On February 29, 2016, FERC issued a notice of a technical conference to be held at FERC’s headquarters on June 27, 28, and 29, 2016 to discuss opportunities for increasing real-time and day-ahead market efficiency through improved software. The notice indicates a detailed agenda will be posted on FERC’s website after April 22, 2016.

On February 25, 2016, the Federal Energy Regulatory Commission (“FERC” or the “Commission”) extended the implementation deadline for the critical infrastructure protection (“CIP”) version 5 Reliability Standards, from April 1, 2016 to July 1, 2016, granting a February 4, 2016 motion filed by several industry trade associations requesting the extension.

On March 1, 2016, the Federal Energy Regulatory Commission (“FERC”) accepted, subject to condition, the New York Independent System Operator, Inc’s. (“NYISO”) proposed revisions to the scarcity pricing mechanism NYISO uses in its real-time market, set forth in its Market Administration and Control Area Services Tariff (“Services Tariff”) and Open Access Transmission Tariff (“OATT”). In the order, FERC ordered NYISO to submit a compliance filing to clarify whether its proposed revisions apply to scarcity events, shortage events, or both.

On February 25, 2016, the U.S. Commodity Futures Trading Commission’s (“CFTC”) Energy and Environmental Markets Advisory Committee (“EEMAC”) released its Report on EEMAC’s 2015 Review and Consideration of the CFTC’s Proposed Rule on Position Limits (“Report”).
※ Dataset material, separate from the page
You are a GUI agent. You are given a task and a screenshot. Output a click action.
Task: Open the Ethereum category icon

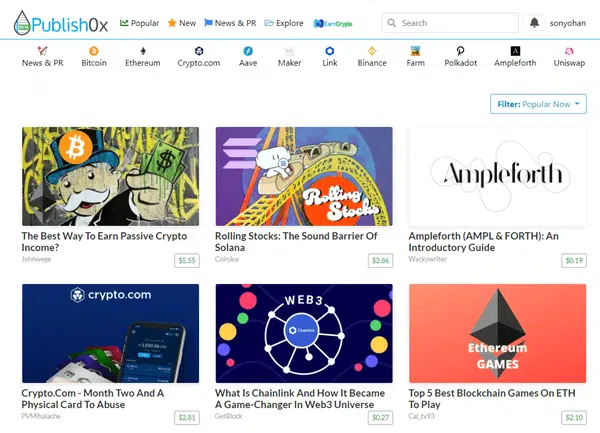143,51

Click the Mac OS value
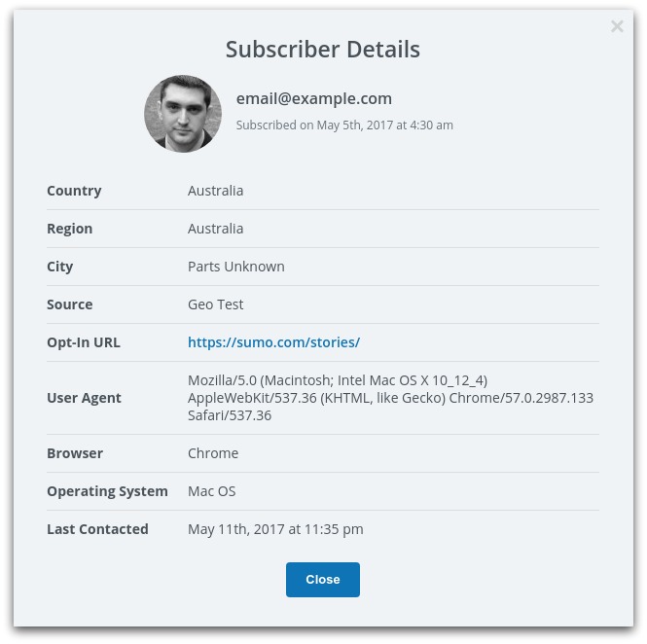tap(212, 491)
The Report summarizes the EEMAC’s formal recommendations to the CFTC on the CFTC’s proposed rule on position limits. The Report included observations that (1) there is insufficient evidence that the CFTC’s proposed rule is sufficiently “necessary” to satisfy the finding of necessity mandated by the Commodity Exchange Act (“CEA”); (2) the proposed rule would reduce liquidity in physical and derivative power and gas markets, adversely affecting the ability of end users to hedge; and (3) implementing the proposed rule would create practical challenges.

On February 18, 2016, the North American Electric Reliability Corporation (“NERC”) filed with the Commission its first annual report (the “Report”) on NERC’s Compliance Monitoring and Enforcement Program (“CMEP”). NERC submitted the Report in compliance with a directive from the Commission’s February 19, 2015 Order approving NERC’s implementation of the Reliability Assurance Initiative (“RAI”) (see February 24, 2015 edition of the WER).
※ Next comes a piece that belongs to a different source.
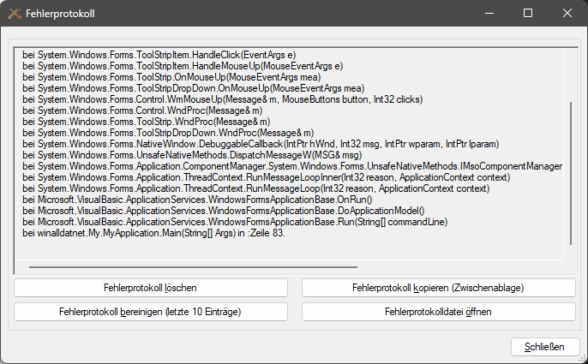This screenshot has width=588, height=364.
Task: Close the window with the title bar X
Action: [567, 14]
On February 25, 2016, FERC granted Rockies Express Pipeline LLC’s (“Rockies Express”) request for a certificate to construct and operate natural gas compression and ancillary facilities in Ohio and Indiana (“East-to-West Expansion Project”) pursuant to section 7(c) of the Natural Gas Act (“NGA”). Rockies Express stated that the proposed East-to-West Expansion Project will enable it to provide an additional 800,000 dekatherms per day (“Dth/d”) of east-to-west transportation service within Zone 3 of the Rockies Express system.
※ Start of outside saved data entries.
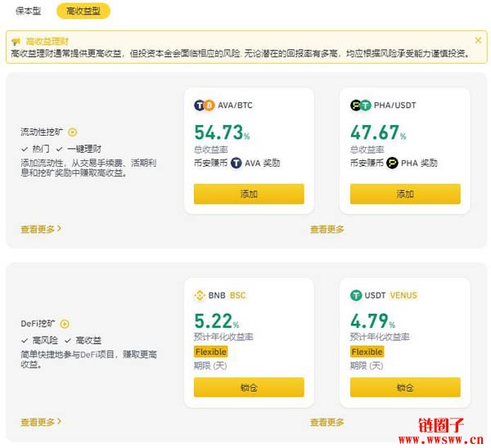Add liquidity to PHA/USDT pool
The width and height of the screenshot is (491, 448).
tap(405, 194)
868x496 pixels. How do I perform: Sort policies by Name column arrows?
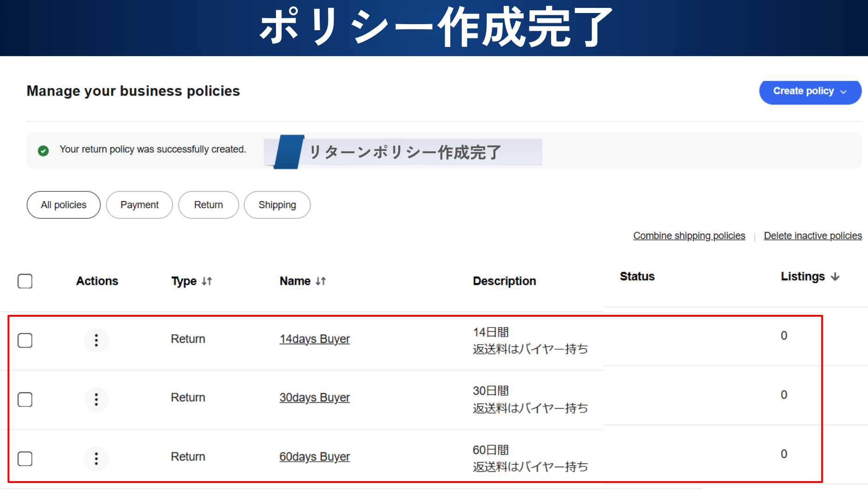pyautogui.click(x=321, y=281)
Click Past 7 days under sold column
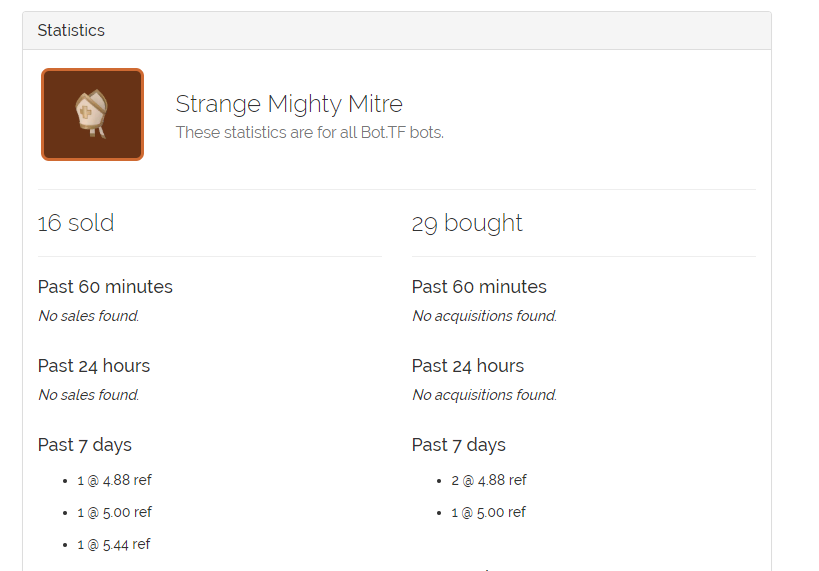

On February 18, 2016, FERC issued an order conditionally accepting tariff revisions from the New York Independent System Operator, Inc. (“NYISO”). According to the NYISO, the proposed tariff revisions would improve coordination between the electric and natural gas system by giving NYISO authority to prohibit generators from including unauthorized natural gas costs and penalties in reference levels and to reject after the fact requests to recover costs associated with unauthorized natural gas use.

On February 18, 2016, on its own motion, FERC instituted an investigation under section 206 of the Federal Power Act to determine whether the must-offer obligation imposed in the Western Electricity Coordinating Council (“WECC”) footprint during the 2000-2001 California energy crisis is still necessary due to changes in circumstances. Based on its preliminary review, FERC does not believe the must-offer obligation is still just and reasonable and, thus, proposes to terminate the obligation.